Inmates in the Elkton, Ohio, federal prison strip down old computers, salvaging valuable bits of gold and platinum, Fortune magazine reports. Prisoners clad in protective suits hammer at monitor screens and cathode tubes, the smashed glass destined for sale to reprocessors. Computer recycling is difficult, labor-intensive work; Elkton gets business from government agencies and schools because it can compete with Third World wages. Other state and federal prisons have gone into business, making products for companies like Home Depot and Lowe’s.

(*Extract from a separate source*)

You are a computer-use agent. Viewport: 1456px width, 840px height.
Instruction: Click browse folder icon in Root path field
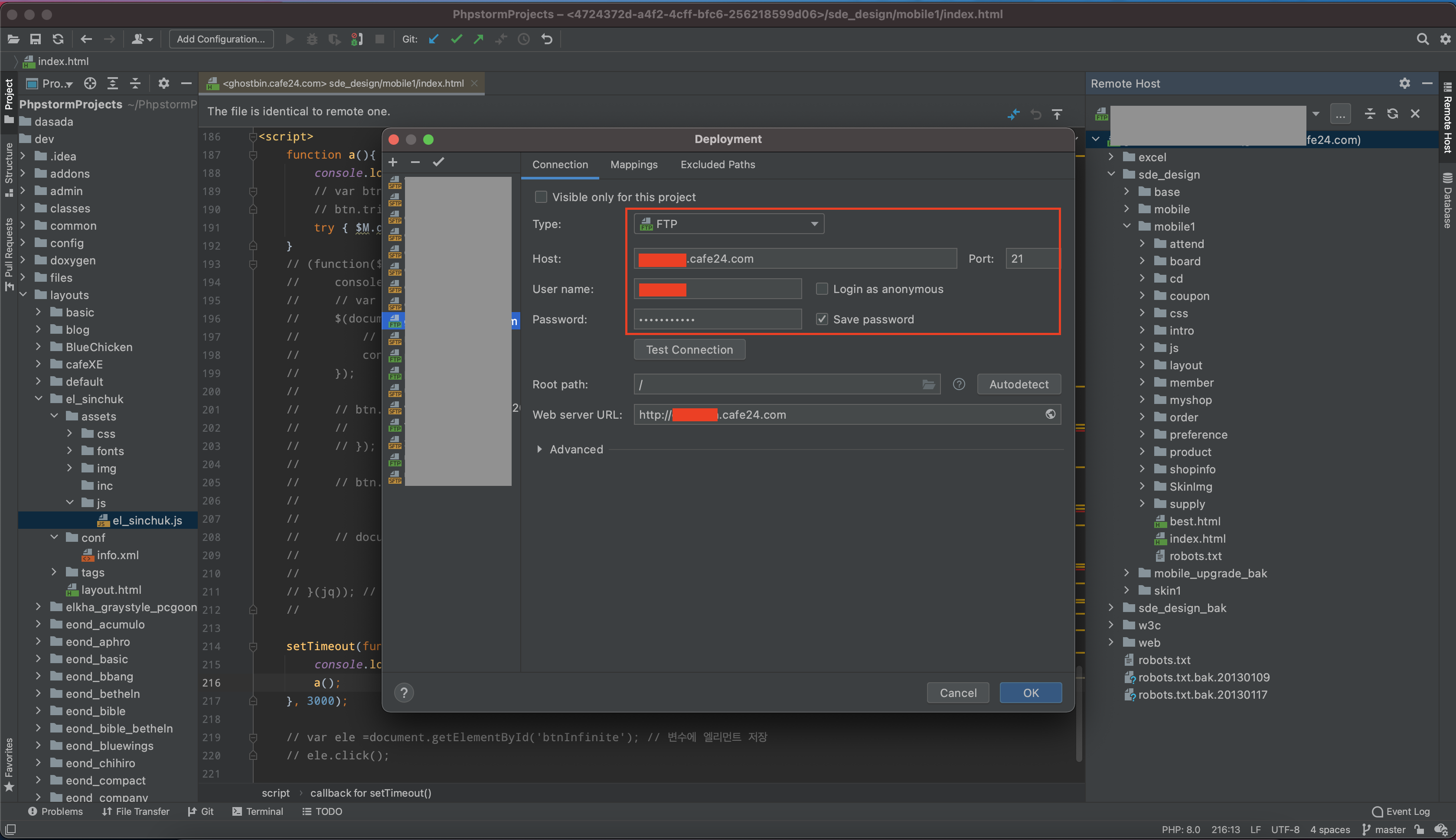pos(928,384)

Cash-strapped state governments are struggling to cover the annual cost of incarceration, which has swelled to $40 billion, and to find enough work to keep prisoners occupied. Led by Edwin Meese, former U.S. Attorney General now at the Heritage Foundation, and Morgan Reynolds, one of the first President Bush’s economic advisors, conservataives have lobbied for real prison employment by the private sector–not just make-work projects like stamping license plates or building courthouse furniture. Businesses get cheap, reliable workers; inmates receive valuable job training and earn more than they would in traditional prison jobs; and the government offsets the cost of incarceration and keeps jobs and tax dollars in the U.S.
The number of inmates employed by the private sector is still small: 10,000 working for about 250 companies. But that is up significantly from a mere handful ten years ago. Meese estimates that companies could easily employ ten to 20 times as many inmate workers.
While some companies have embraced prison labor, others are reluctant. Dell canceled a contract with Federal Prison Industries after an environmental group’s charge that the prison operation was a “poor example of worker health and safety.”